A decisão foi tomada por unanimidade, em julgamento ético-profissional conduzido por videoconferência, motivada por falhas no monitoramento, na condução do procedimento e na aplicação da anestesia. A punição pode parecer leve, mas segundo o CRM é considerada gravíssima e pode influenciar processos criminais e cíveis relacionados ao caso.
O anestesista foi condenado por negligência, imperícia e imprudência, além de delegar atos exclusivos da profissão médica e desrespeitar normas do Conselho de Medicina.
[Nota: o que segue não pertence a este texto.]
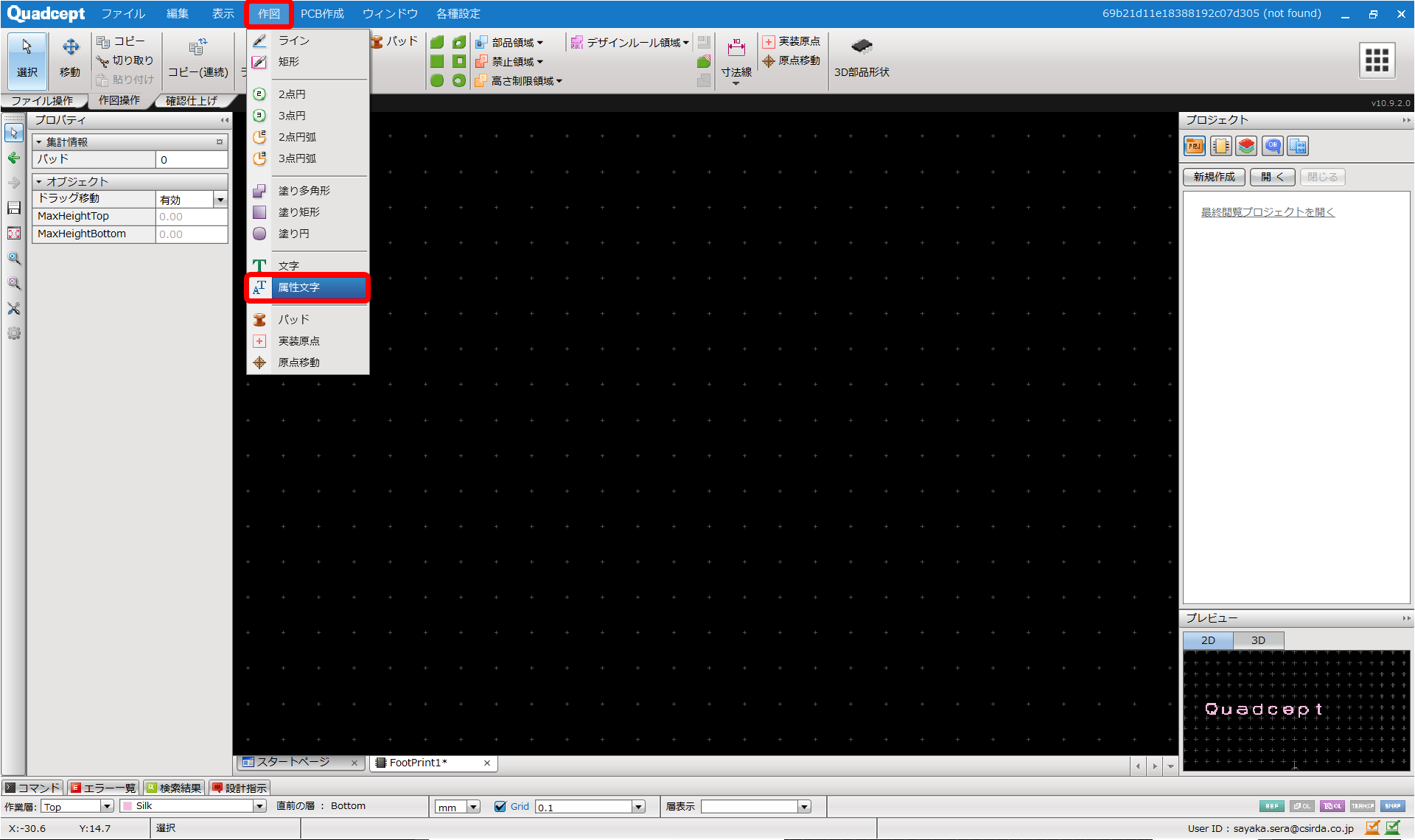Choose 属性文字 from the 作図 menu
This screenshot has height=840, width=1415.
pyautogui.click(x=298, y=287)
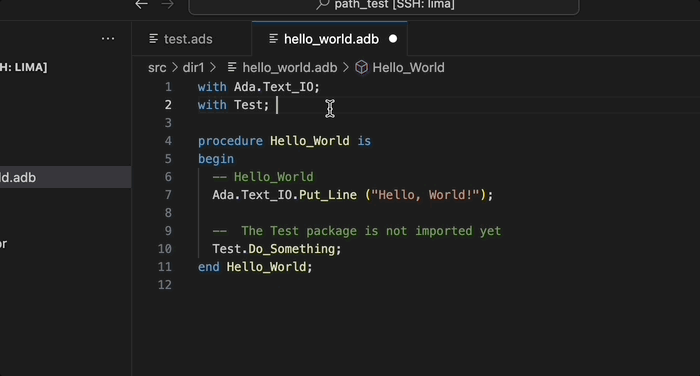The width and height of the screenshot is (700, 376).
Task: Place cursor on Test.Do_Something line
Action: pos(277,249)
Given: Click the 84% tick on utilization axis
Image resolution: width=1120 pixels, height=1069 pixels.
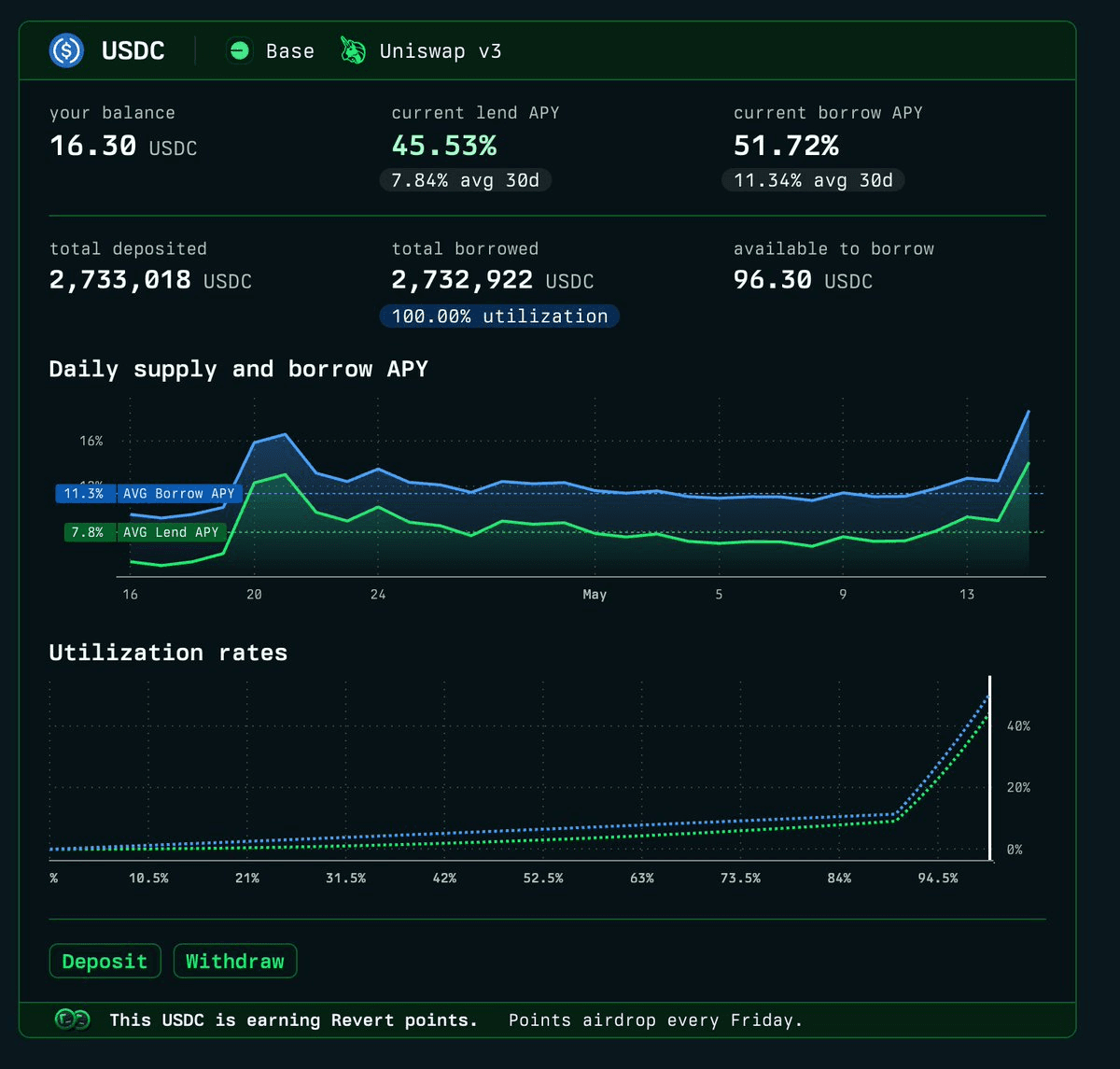Looking at the screenshot, I should pyautogui.click(x=839, y=879).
Ele também não obteve consentimento adequado e deixou de usar todos os meios disponíveis para prevenção e tratamento de Júnior.
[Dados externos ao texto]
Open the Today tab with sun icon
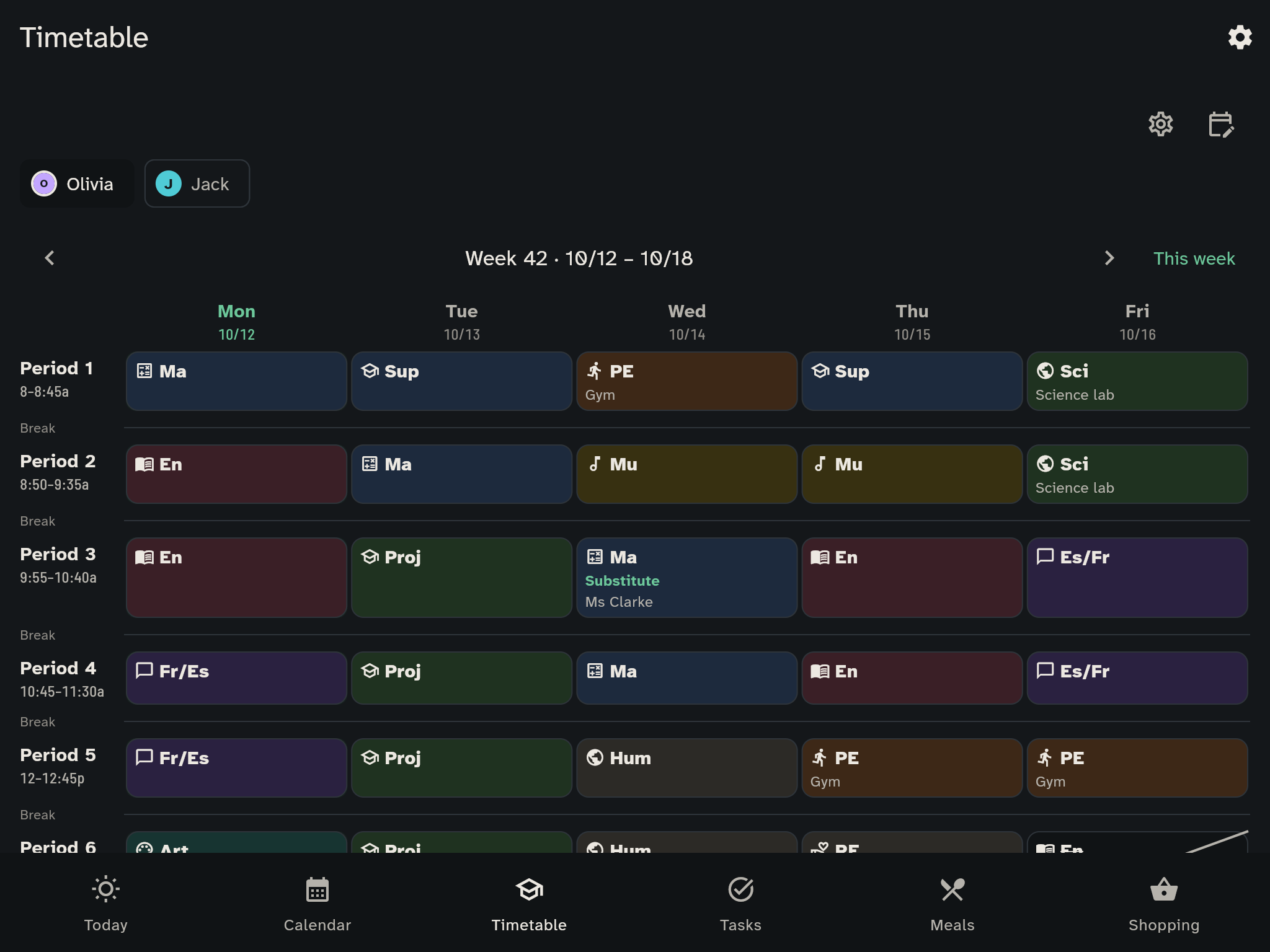This screenshot has height=952, width=1270. tap(105, 902)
A diretora técnica foi responsabilizada por desobedecer resoluções, acobertar conduta antiética e não denunciar irregularidades à comissão de ética. O relator do processo apresentou fundamentação detalhada, reforçando a gravidade das condutas e a necessidade de punição exemplar.
O caso começou em 25 de fevereiro de 2022, sexta-feira de Carnaval, quando Júnior entrou andando para uma cirurgia simples de retirada de pino no braço e permaneceu 90 dias no CTI (Centro de Terapia Intensiva). A família relatou que ele sofreu parada cardíaca, bradicardia e falta de oxigenação, além de procedimentos de extubação realizados de forma inadequada.
Roberto de Avelar Júnior teve parada cardíaca em cirurgia e família aponta erro médico. (Foto: Arquivo pessoal)
Os pais, Beto Avelar e Dabiana Barcelos, tiveram de lutar judicialmente para garantir internação domiciliar e cuidados adequados. "Meu filho entrou andando e saiu neurovegetativo do hospital. São erros gritantes. Quando ficamos sabendo da parada cardiorrespiratória, nós tomamos todas as providências. Solicitamos a sindicância do hospital, fizemos o boletim de ocorrência”, relata o pai.
A sindicância do hospital não encontrou problemas e apontou que a parada cardiorrespiratória poderia ocorrer em qualquer paciente. “Mas eles não quiseram apresentar para nós as oitivas das pessoas ouvidas na sindicância. Essas oitivas são conclusivas da negligência, imprudência e imperícia. Nós tivemos que pedir judicialmente”, disse Beto.
O outro lado - Em nota, o Hospital Adventista do Pênfigo afirmou que todos os apontamentos estão sendo tratados tanto em processo judicial quanto administrativo e que tem colaborado de forma plena e transparente com a Justiça.
Ainda segundo o texto enviado à reportagem, o hospital reforça seu compromisso com a ética, a integridade e a qualidade no atendimento aos seus pacientes. "E, como parte de sua postura responsável, confia que a resolução dos questionamentos ocorrerá de forma célere e justa, a fim de comprovar a boa-fé e o compromisso com os mais altos padrões de conduta da instituição."
As defesas de Antônio e Karin não se pronunciaram no prazo estipulado de uma hora para a publicação do texto. O espaço segue aberto para declarações futuras.